| INSTRUCTIONS TO FOLLOW |
Whichever lines of the entries hold the word "computer" should be identified and copied.

Items from a dataset
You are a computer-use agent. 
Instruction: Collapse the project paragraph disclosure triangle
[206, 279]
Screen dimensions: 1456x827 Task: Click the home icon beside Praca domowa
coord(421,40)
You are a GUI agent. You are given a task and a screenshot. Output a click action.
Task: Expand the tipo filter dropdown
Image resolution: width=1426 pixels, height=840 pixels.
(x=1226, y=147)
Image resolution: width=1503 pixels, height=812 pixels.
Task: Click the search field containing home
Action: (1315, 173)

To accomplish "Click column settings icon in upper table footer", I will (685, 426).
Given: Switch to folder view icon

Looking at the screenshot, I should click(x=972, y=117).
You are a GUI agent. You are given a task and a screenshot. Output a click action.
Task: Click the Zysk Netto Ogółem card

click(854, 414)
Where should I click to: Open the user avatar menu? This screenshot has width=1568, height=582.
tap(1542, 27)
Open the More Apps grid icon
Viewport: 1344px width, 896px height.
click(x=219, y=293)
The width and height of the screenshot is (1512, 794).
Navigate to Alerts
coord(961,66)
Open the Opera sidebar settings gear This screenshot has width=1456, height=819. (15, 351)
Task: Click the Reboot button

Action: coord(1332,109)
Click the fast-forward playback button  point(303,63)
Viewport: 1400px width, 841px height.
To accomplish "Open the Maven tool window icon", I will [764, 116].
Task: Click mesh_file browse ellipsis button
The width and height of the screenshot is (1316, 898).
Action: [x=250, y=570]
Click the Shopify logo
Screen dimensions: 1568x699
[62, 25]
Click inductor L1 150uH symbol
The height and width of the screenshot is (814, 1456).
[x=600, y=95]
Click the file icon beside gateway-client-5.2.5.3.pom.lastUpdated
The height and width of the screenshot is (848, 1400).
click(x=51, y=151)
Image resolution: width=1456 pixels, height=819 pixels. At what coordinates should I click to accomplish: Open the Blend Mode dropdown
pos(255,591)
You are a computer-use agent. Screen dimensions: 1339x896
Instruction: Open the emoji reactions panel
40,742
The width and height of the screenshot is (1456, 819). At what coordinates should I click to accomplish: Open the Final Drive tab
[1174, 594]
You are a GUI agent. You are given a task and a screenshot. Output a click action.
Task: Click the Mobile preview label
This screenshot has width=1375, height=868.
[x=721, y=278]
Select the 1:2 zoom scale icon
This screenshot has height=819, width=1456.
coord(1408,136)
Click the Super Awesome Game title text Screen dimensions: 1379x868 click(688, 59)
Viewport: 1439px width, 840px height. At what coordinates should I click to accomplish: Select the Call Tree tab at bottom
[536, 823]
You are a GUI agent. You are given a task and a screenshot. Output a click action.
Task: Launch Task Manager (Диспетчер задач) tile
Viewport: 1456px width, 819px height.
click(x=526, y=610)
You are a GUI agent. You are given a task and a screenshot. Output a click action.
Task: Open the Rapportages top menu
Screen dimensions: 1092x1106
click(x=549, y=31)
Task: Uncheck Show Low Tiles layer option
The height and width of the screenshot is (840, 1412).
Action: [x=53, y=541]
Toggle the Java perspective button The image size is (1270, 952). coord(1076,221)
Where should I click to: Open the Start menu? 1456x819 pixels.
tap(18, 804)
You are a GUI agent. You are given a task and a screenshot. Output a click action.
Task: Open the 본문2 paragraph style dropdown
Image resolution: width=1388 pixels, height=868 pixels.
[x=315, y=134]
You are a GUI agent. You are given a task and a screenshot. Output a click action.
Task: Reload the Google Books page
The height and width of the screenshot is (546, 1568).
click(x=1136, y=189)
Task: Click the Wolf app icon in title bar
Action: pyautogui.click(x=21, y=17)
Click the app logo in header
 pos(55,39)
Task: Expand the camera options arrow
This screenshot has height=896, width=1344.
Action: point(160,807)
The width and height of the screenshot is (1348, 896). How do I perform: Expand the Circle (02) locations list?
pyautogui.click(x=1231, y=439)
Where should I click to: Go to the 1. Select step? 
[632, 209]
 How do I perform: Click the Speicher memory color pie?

| SOLVED EXERCISE |
You are a computer-use agent. 
You are a computer-use agent. Screen dimensions: 1339x896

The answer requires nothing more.